[Opening RECORDS SHOWN section]
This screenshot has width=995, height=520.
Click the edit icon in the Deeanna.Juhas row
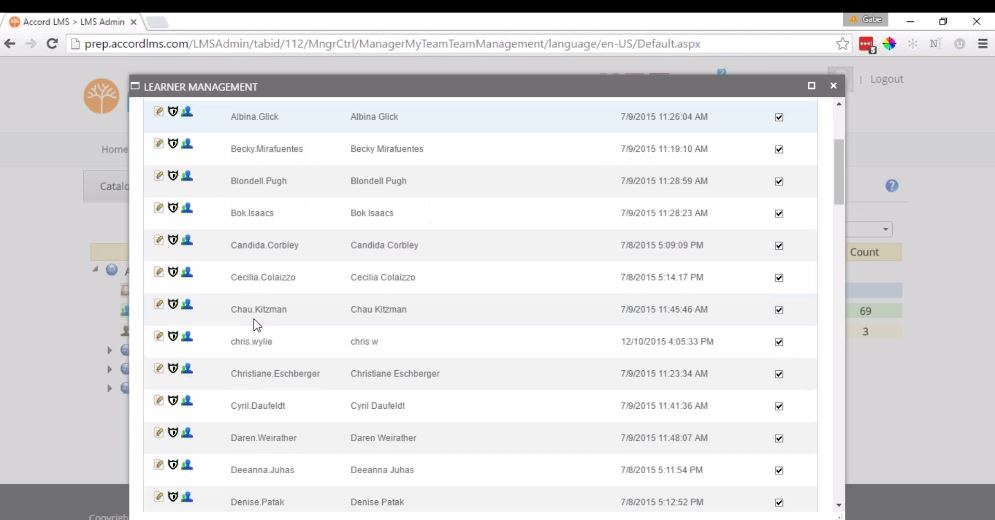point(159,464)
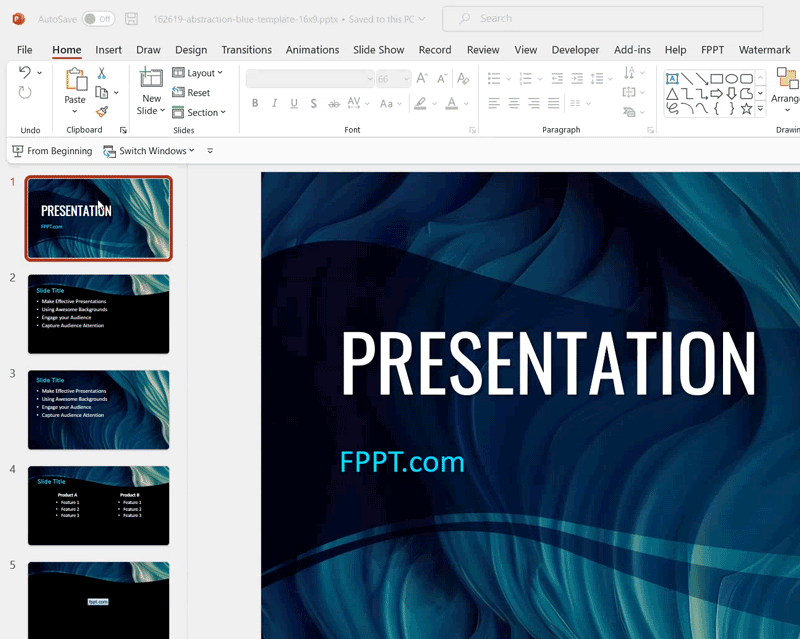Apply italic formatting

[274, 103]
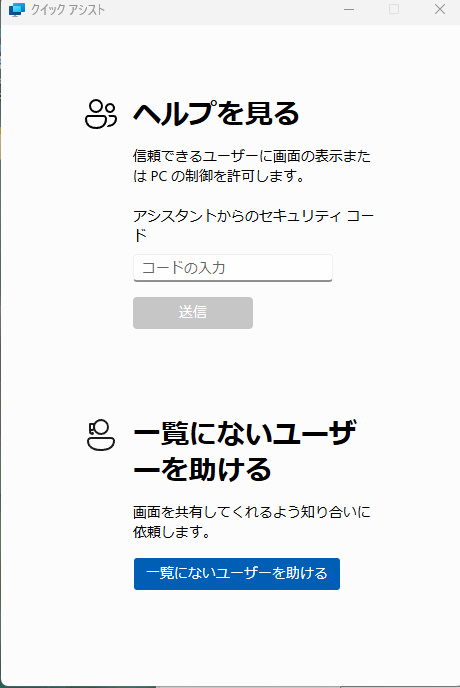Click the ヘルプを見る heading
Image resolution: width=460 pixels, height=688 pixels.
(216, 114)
[Closing RECORDS SHOWN section]
[Opening RECORDS SHOWN section]
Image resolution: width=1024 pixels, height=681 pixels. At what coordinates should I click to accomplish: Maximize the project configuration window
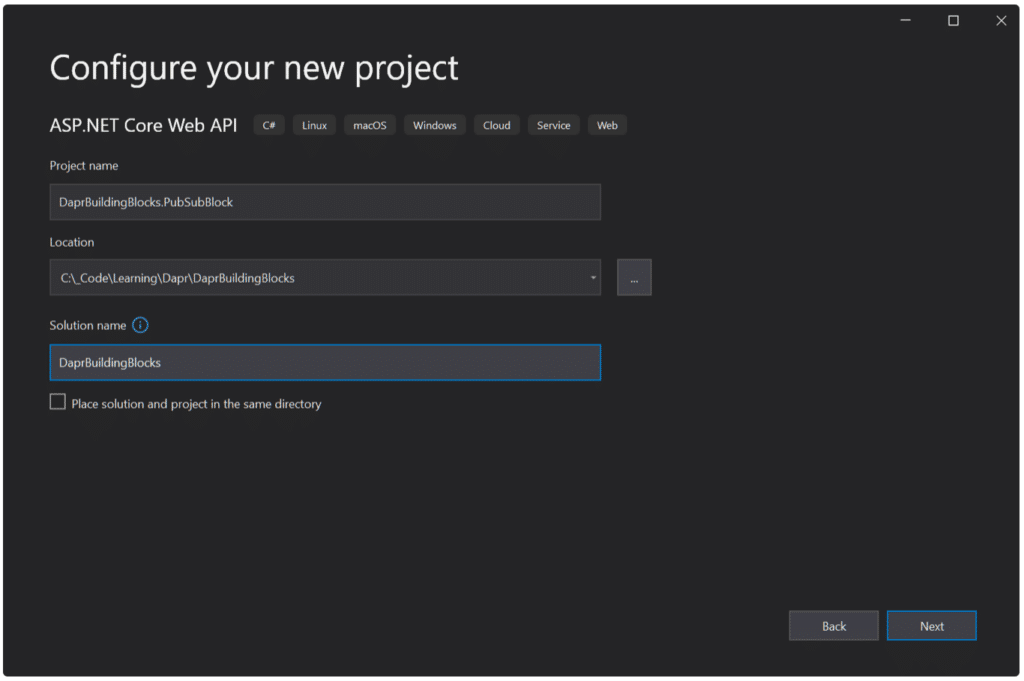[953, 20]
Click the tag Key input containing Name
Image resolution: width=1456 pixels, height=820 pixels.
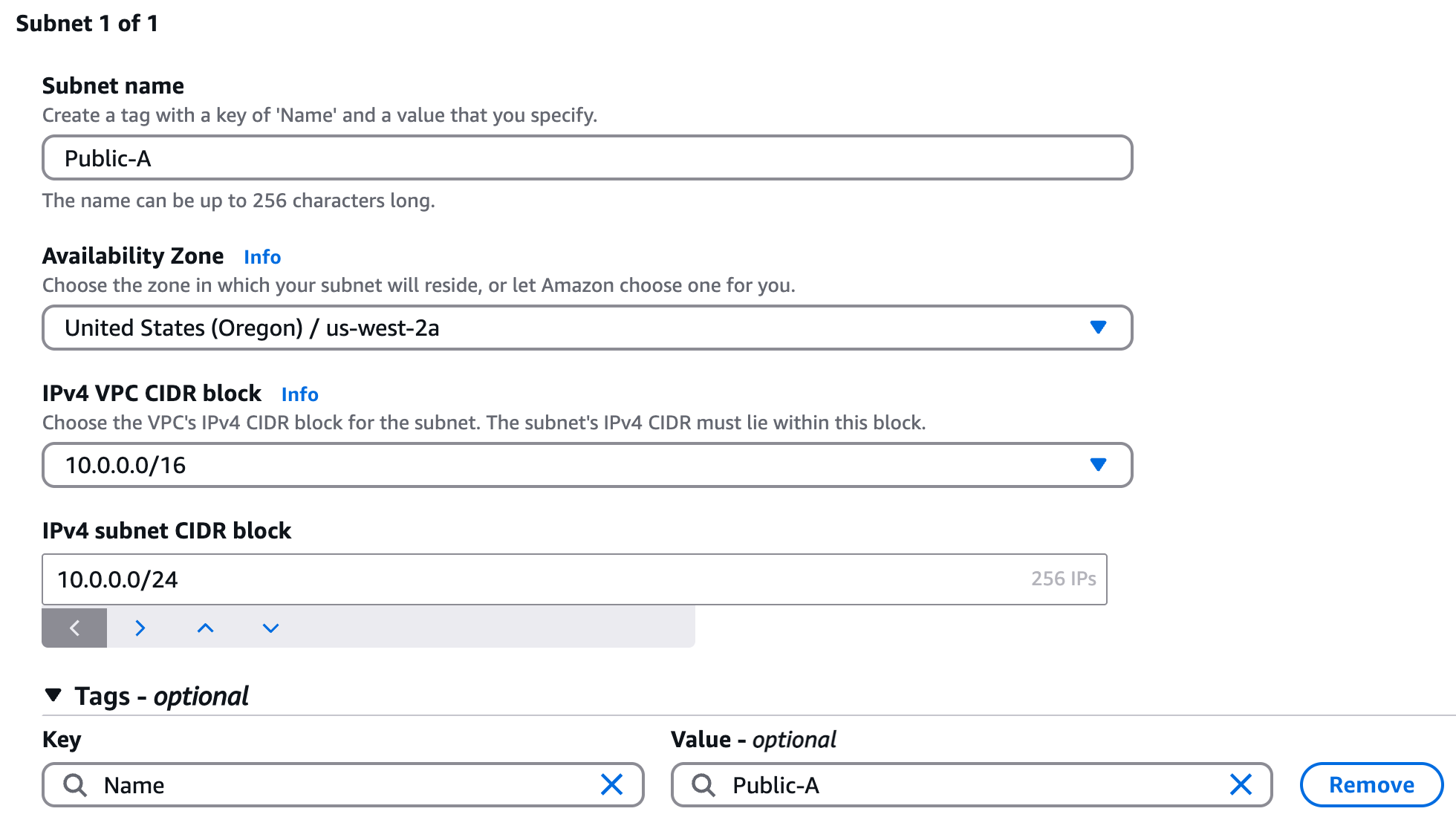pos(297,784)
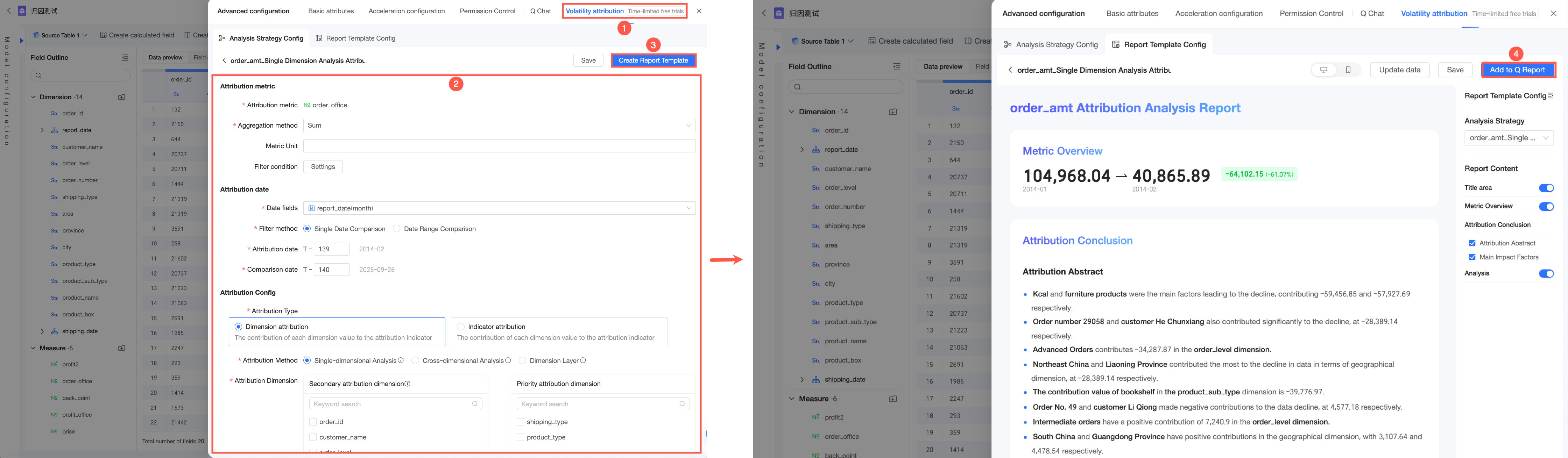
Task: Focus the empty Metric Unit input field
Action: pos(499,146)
[Closing RECORDS SHOWN section]
[Opening RECORDS SHOWN section]
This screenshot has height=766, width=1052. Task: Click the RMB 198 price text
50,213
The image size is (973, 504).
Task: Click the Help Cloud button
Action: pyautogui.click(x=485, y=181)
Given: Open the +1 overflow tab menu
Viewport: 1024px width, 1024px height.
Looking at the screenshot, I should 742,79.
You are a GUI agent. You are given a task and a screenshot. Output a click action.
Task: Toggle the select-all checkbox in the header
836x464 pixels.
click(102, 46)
[Closing RECORDS SHOWN section]
*WHAT IS EXPECTED:* Look through the material above and print exactly the lines from the one containing "This screenshot has height=766, width=1052." to the one containing "Given: Open the +1 overflow tab menu", both included, and nothing more.

*ANSWER BOX:*
This screenshot has height=766, width=1052. Task: Click the RMB 198 price text
50,213
The image size is (973, 504).
Task: Click the Help Cloud button
Action: pyautogui.click(x=485, y=181)
Given: Open the +1 overflow tab menu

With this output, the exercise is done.